Declino a Miami per Higuain

U n suggerimento per l’editoria. Ingaggiare J.R. Moehringer, il premio Pulitzer autore di Open, la biografia del tennista Agassi che vanta dozzine di tentativi di imitazione. Metterlo sul primo aereo per Miami. Dirgli di andare sulla spiaggia e cercare un tizio con la barba di un convertito al sufismo, la dimensione mistica dell’islam, pochi capelli e un po’ di pancetta. Probabilmente starà palleggiando e al secondo slancio il suo piede mancherà la palla. Si chiama Gonzalo, detto il Pipita e un tempo, appena 5 anni fa, era il pistolero più veloce del West europeo. Higuain è il soggetto ideale per raccontare il tramonto anticipato di un uomo gol e la tentata rinascita di un uomo, punto. L’intervista alla rete americana Espn è stata una perfetta introduzione.

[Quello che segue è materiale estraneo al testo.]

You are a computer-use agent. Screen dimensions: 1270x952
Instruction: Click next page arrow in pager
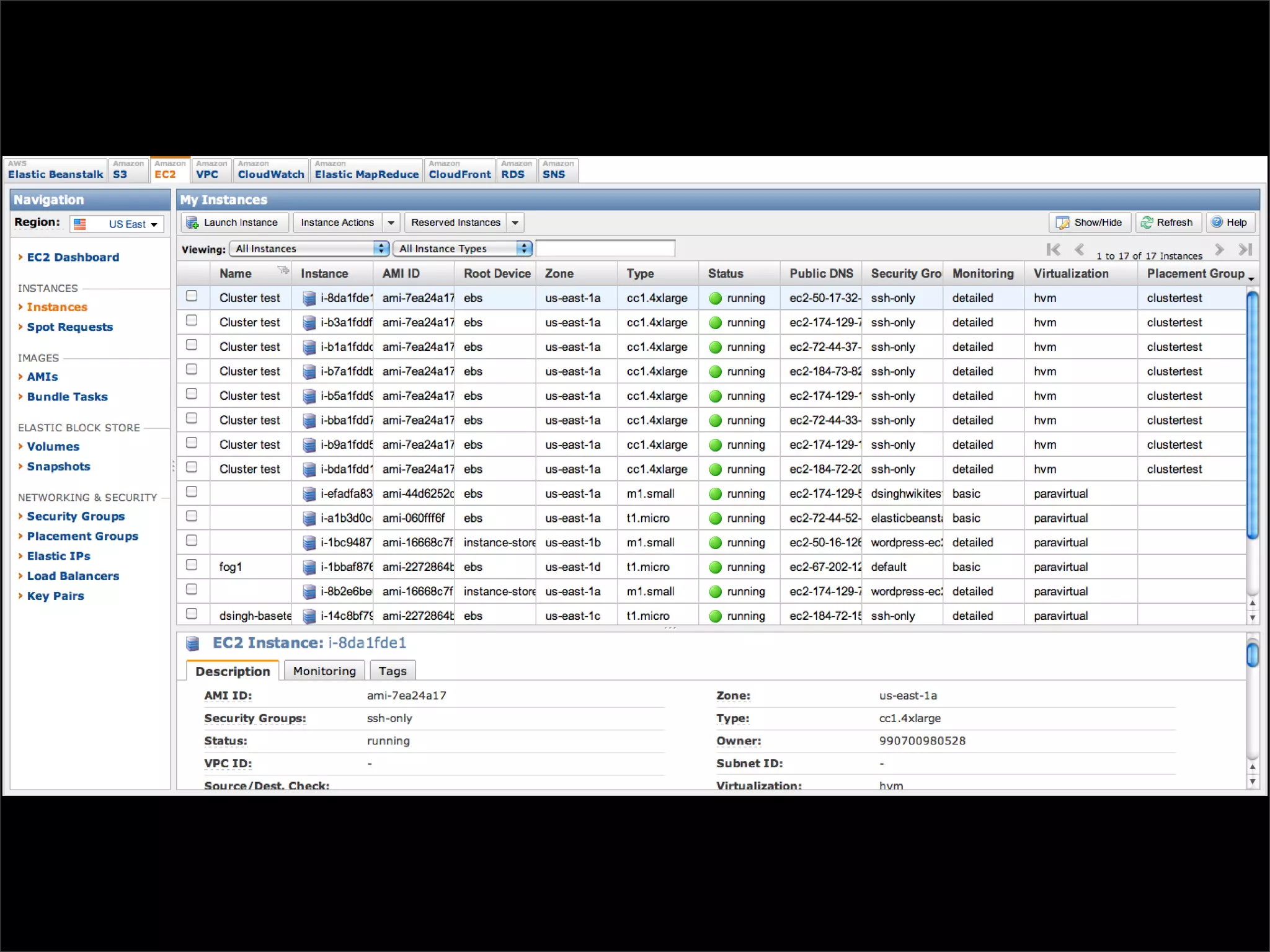point(1219,250)
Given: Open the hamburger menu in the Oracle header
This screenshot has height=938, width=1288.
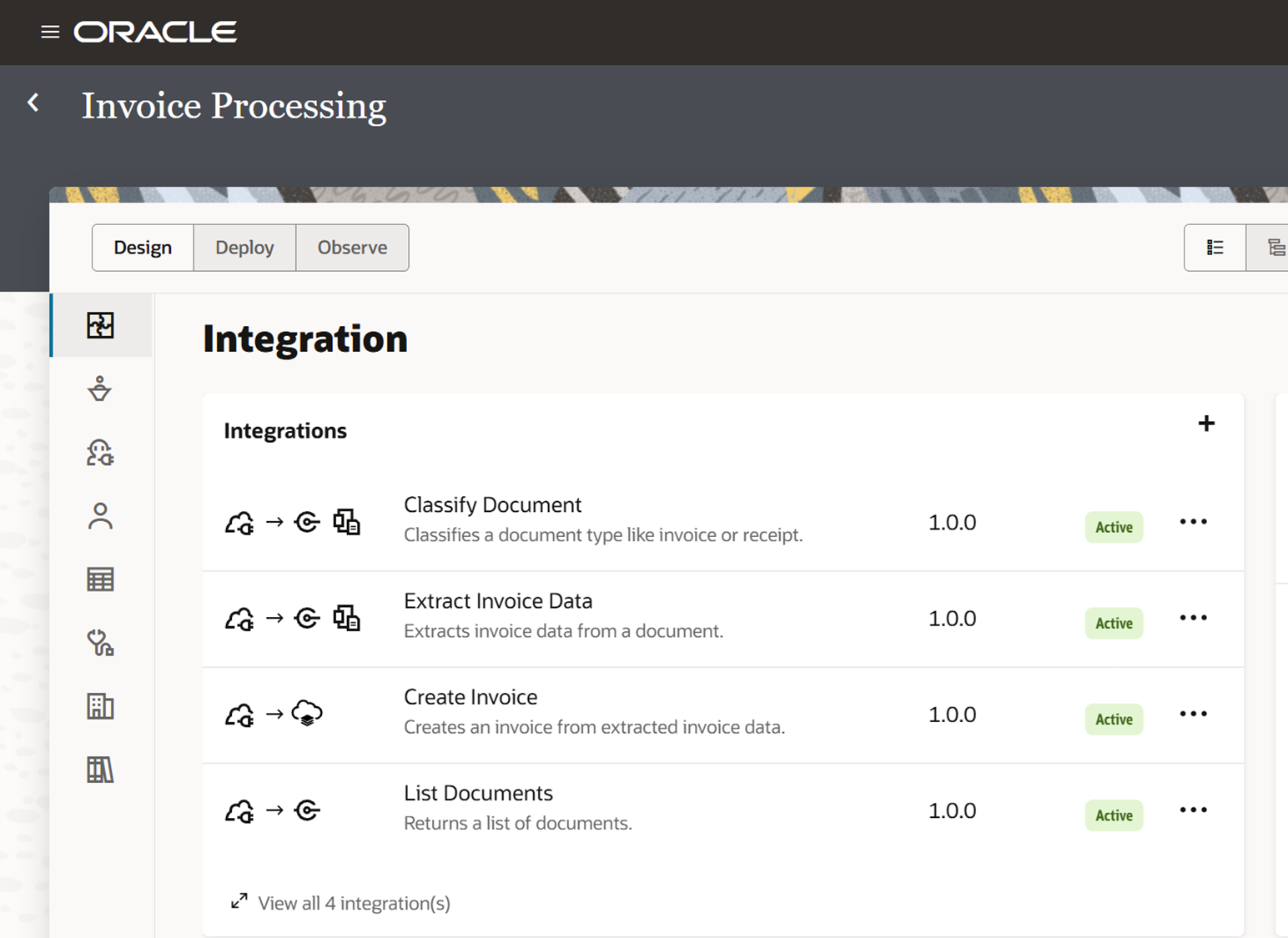Looking at the screenshot, I should (x=49, y=32).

L’apparenza, per cominciare. Farsi crescere la barba in quel modo è tipico di chi si nasconde in sé dopo una sconfitta. Ricorda l’Al Gore a cui sfuggì l’elezione nel 2000. A soli 33 anni Higuain è andato alla deriva in Florida. Non c’è in lui la robotica determinazione del 36enne Ronaldo o l’astuzia di marketing del 40enne Ibrahimovic. Ma neppure la capacità scenica dell’uscita a effetto del 32enne Platini. Non persiste né scompare: sfuma. Annuncia un prossimo anno sabbatico mentre i suoi ex colleghi giocheranno i mondiali. Come non sapesse che il calcio è una strada con la sosta vietata. È umano nella sua resa. Amabile, perfino e infine. Spiaggiato, come certi cetacei che hanno perso la rotta. Aderente al branco, si aggancia al fratello, evoca la loro intesa in campo come ultimo regalo alla madre prima che spegnesse per sempre il televisore. Un grande talento può impiegare anni a disperdersi. O una frazione di secondo. Lì stava la forza di Higuain, nella velocità con cui passava dal primo tocco al tiro: aggiustare-mirare-fuoco prima che il difensore, condannato, potesse metterci un muro. Quell’attimo, fuggito, se l’è portato via. Aver sbagliato un gol facile, anziché un rigore, nella finale al Maracanà, ne ha ridotto la figura tragica, reso il ricordo più digeribile. Ha provato a tornare, al Chelsea, alla Juventus, ritrovando l’allenatore che pareva il suo creatore, ma “non era stata la mano di Sarri”. È sempre la mano di Dio: una carezza e passa al miracolo seguente.